Activity:
Scan the data below. Pull out each line where "every" occurs.

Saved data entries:
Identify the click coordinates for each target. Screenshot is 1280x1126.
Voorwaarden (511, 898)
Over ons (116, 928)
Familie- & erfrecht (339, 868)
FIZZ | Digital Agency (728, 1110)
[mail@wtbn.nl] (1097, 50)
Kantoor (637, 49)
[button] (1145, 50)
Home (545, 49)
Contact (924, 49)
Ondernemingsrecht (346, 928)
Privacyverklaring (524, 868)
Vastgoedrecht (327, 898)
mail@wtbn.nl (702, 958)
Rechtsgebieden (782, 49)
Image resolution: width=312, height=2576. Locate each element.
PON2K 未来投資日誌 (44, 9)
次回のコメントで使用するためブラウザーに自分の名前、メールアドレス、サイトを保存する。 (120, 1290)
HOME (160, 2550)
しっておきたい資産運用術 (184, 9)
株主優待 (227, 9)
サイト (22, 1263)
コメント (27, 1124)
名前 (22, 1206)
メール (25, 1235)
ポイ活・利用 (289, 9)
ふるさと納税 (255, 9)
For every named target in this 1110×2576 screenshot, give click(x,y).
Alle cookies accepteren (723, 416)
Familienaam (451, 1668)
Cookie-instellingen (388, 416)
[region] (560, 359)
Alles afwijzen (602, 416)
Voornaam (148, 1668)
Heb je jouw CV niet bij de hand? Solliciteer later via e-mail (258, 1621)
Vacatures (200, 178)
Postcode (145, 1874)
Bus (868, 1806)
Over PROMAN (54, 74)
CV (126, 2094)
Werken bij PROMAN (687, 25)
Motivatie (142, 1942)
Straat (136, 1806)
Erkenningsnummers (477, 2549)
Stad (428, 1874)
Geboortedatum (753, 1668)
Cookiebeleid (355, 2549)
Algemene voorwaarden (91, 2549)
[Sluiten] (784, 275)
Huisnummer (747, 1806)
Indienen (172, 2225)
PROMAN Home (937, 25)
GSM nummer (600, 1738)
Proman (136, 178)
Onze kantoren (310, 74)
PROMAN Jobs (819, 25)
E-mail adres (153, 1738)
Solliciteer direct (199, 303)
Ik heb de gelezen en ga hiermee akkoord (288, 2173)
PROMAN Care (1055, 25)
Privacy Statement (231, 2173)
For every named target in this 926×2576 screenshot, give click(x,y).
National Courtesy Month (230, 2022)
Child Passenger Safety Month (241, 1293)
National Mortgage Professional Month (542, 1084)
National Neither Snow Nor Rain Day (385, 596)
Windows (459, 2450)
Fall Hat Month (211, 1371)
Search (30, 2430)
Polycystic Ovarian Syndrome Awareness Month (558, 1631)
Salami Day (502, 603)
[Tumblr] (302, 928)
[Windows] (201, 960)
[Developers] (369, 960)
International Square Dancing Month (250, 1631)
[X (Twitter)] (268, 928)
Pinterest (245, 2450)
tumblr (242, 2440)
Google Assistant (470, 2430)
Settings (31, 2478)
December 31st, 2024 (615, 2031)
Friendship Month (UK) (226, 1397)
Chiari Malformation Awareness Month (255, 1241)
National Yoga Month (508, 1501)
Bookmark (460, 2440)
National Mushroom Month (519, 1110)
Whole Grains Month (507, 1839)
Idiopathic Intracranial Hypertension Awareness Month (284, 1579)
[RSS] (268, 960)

Solution for this exercise:
For every named target in this 1110×2576 screenshot, give click(x,y).
For every named target in this 926×2576 screenshot, give click(x,y).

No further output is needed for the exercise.